**Task**
Search the data for the string "computer" and gather each line it is in.

[Dataset entries]
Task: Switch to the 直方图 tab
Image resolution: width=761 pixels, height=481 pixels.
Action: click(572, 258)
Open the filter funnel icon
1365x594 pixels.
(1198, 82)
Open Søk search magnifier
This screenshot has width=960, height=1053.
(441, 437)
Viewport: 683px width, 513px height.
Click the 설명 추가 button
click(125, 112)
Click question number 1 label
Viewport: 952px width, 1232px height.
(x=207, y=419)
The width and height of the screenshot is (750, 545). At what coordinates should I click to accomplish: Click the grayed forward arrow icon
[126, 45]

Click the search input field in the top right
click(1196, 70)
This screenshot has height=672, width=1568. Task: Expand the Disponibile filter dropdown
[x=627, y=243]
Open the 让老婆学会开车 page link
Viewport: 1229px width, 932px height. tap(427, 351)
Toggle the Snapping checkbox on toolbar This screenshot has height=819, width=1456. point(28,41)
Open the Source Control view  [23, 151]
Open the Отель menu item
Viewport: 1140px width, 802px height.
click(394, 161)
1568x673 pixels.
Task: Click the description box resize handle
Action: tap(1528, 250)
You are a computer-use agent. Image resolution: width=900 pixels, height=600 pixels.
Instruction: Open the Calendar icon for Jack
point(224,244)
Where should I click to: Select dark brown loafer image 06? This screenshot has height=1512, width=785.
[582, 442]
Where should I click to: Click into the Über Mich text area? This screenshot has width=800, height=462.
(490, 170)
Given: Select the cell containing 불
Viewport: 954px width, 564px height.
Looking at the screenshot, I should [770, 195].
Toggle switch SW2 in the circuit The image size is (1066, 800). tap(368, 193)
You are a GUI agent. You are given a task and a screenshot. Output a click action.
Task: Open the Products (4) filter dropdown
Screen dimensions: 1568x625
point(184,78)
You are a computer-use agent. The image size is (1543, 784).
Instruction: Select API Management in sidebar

**Result**
You are a computer-use agent. Image resolution: width=900 pixels, height=600 pixels.
You are a computer-use agent. The image size is (1543, 784).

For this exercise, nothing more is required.